— Чего же он сегодня стрелять не стал? Побежал от меня.
— Нервы не выдержали. — Вадим с легкостью устранил это противоречие.
Вошел Ванечка, и через минуту Семченко уже читал объяснение, написанное рыжим идистом в соседней комнате. Вадим скосил глаза и тоже стал читать, с трудом разбирая беглый корявый почерк: «Узнав о письме, которое направили в губком члены правления клуба «Эсперо» И. Ф. Линев и Н. С. Семченко, и возмущенные этим низким поступком, трусливым и фарисейским, я и мои товарищи решили принять ответные меры: 1. Организовать публичный диспут с участием товарищей из губкома в качестве судей. 2. Издать «Манифест коммунистов-идистов». Я, однако, на свой страх и риск, не поставив в известность моих товарищей, на призыв к насилию, провозглашенный И. Ф. Линевым и Н. С. Семченко, решил тоже ответить насилием.

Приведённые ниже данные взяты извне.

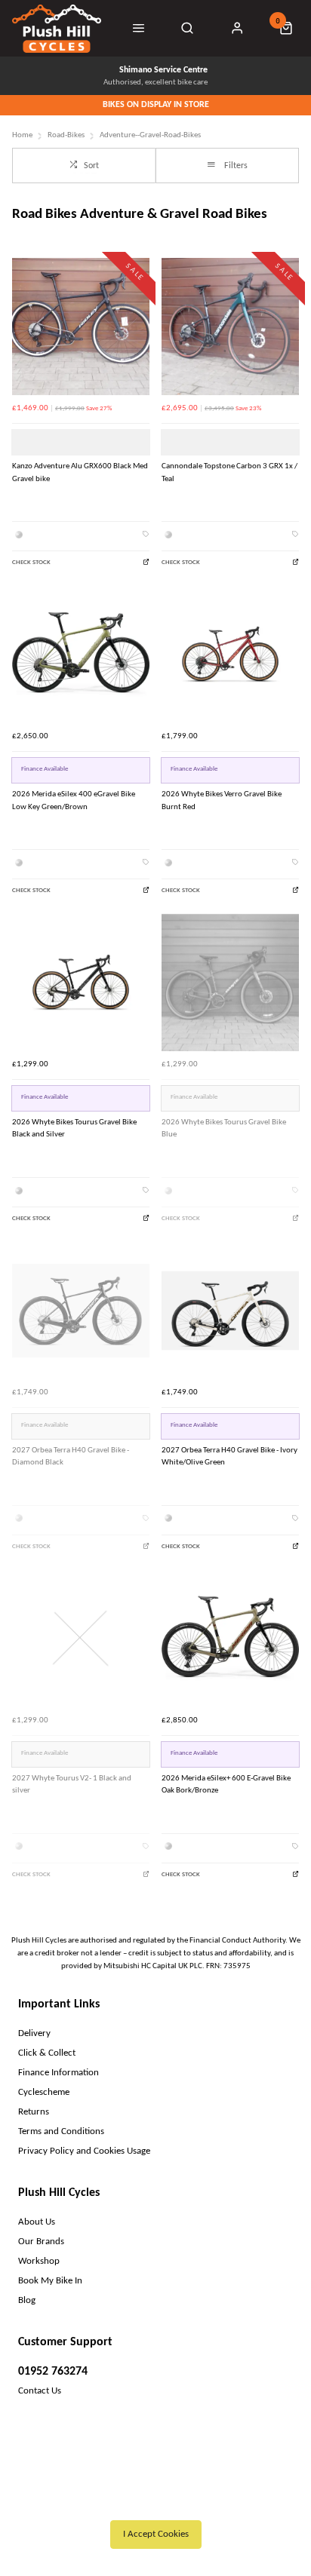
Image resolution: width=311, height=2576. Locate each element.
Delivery (34, 2033)
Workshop (39, 2261)
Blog (26, 2300)
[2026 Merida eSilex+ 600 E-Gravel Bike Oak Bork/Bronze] (230, 1638)
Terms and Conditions (61, 2131)
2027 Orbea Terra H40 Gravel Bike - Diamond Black (70, 1456)
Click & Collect (46, 2053)
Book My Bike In (50, 2281)
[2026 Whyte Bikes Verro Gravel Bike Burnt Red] (230, 654)
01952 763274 (53, 2372)
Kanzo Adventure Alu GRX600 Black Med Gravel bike (80, 472)
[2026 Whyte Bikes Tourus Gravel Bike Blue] (230, 982)
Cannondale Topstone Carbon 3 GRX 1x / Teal (229, 472)
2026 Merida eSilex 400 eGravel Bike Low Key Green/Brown (73, 800)
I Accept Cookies (156, 2534)
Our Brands (41, 2241)
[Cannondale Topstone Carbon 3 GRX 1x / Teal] (230, 326)
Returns (33, 2112)
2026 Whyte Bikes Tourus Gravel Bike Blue (224, 1128)
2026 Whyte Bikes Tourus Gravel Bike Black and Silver (74, 1128)
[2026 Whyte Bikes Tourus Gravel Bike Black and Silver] (80, 982)
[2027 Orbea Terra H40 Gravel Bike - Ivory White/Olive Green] (230, 1310)
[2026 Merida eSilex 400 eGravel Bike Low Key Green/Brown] (80, 654)
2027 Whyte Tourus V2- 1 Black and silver (71, 1785)
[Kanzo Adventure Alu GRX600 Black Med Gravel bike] (80, 326)
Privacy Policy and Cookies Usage (84, 2151)
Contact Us (39, 2391)
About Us (36, 2222)
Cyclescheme (43, 2092)
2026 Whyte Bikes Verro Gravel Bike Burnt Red (222, 800)
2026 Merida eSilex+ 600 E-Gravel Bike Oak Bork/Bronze (226, 1785)
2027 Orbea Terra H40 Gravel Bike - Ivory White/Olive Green (229, 1456)
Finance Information (58, 2073)
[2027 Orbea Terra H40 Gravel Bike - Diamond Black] (80, 1310)
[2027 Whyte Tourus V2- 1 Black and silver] (80, 1638)
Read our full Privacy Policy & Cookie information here (156, 2500)
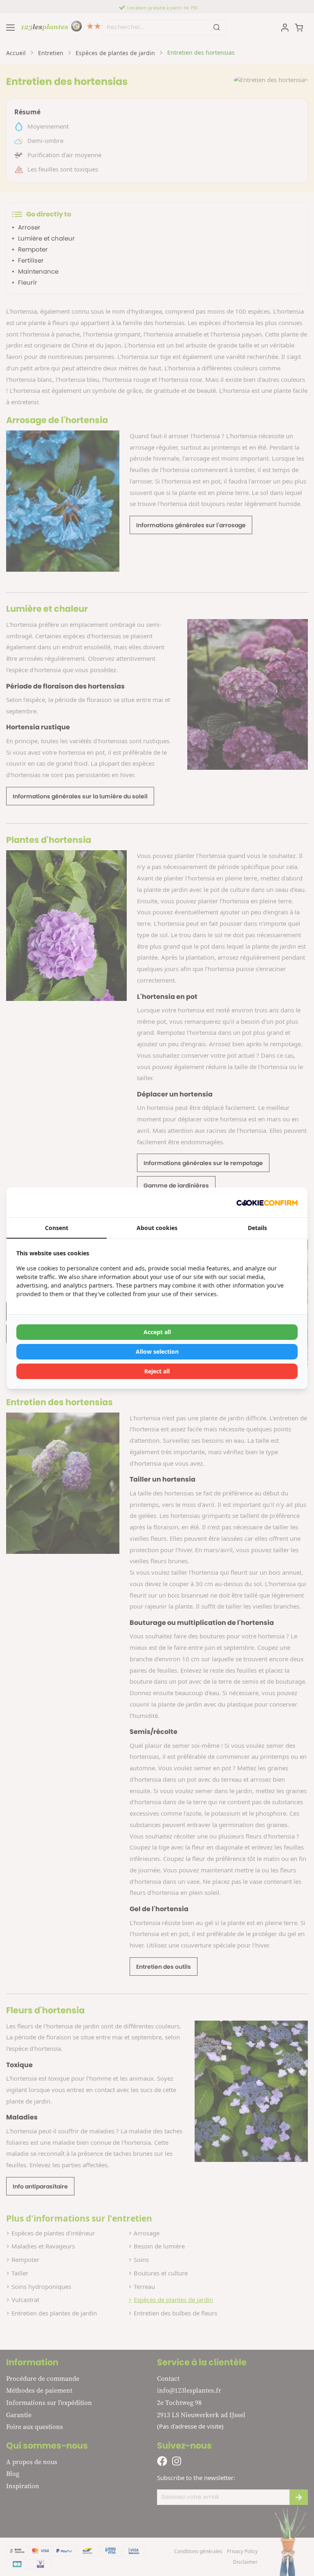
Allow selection (157, 1351)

Я задумал уничтожить архив клуба «Эсперо» и похитить наиболее ценные книги из клубной библиотеки, для чего и сделал сегодня ночью попытку проникнуть в Стефановское училище. По пожарной лестнице я собирался залезть на чердак, но, увидев дверь черного хода открытой, пошел по этому пути. Пройдя всего один пролет, услышал наверху шаги, крик и звон разбитой лампочки и побежал обратно на улицу, где был задержан. Вся ответственность за этот опрометчивый шаг, недостойный принципов нашего движения, целиком лежит на мне, я предпринял его в одиночку и потому убедительно прошу подвергнуть меня наказанию без огласки, скрыв истинную причину и заменив ее любой другой, чтобы не давать в руки эсперантистам лишний козырь, который, несомненно, будет ими использован против»…
Дочитать Вадим не успел, Семченко вернул бумагу Ванечке.
— Похоже на правду? — спросил тот.
— По-моему, она и есть.
В коридоре послышались шаги — под многими сапогами вразнобой скрипели половицы, распахнулась дверь, и в комнату ввалился Караваев, подмигнул Семченко:
— А зря ты побежал! Хорошо, сообразили, что пробоины считать отправился… Давайте его сюда, ребята!
Ввели Женю Багина, секретаря клуба «Эсперо», хранителя печати.
— На выходе взяли? — спросил Ванечка.
— Ага. И письмецо при нем.
И опять зашелестел какой-то листочек. Сколько их уже было сегодня?
— Бери, бери. — Караваев протянул его Семченко.
— Что это?
— Копия письма, которое ваш Линев отправил Алферьеву на адрес клуба «Амикаро».
— А его зачем сюда? — Семченко тронул Багина за плечо. — Что случилось, Женя?
Караваев засмеялся:
— У него и отобрали это письмецо.
Вадим вытянул шею: текст на эсперанто и сноски внизу, под чертой, как в научных сочинениях.
13
А здание губчека не сохранилось. На его месте поднялись теперь девятиэтажные дома, в стеклянных пристроях расположились магазины «Океан» и «Яблонька», хоздворами своими давным-давно подмявшие узкий палисадник над подвальным оконцем, чахлую за пыленную сирень, скамейку, на которой в ту ночь Семченко сидел с Караваевым, и Кабаков топтался около.
Сидели, курили. Караваев рассказывал, что еще утром оба письма, найденных у Алферьева, предъявили Багину, и на одном из них, где речь идет об орфографии, тот узнал руку Линева. При этом Багин сказал, что печать на него не ставил, поставил, видимо, сам автор, воспользовавшись председательскими полномочиями.
— Я его попросил сходить к Линеву, — рассказывал Караваев, — узнать точно, ставил или не ставил Игнатий Федорович эту печать.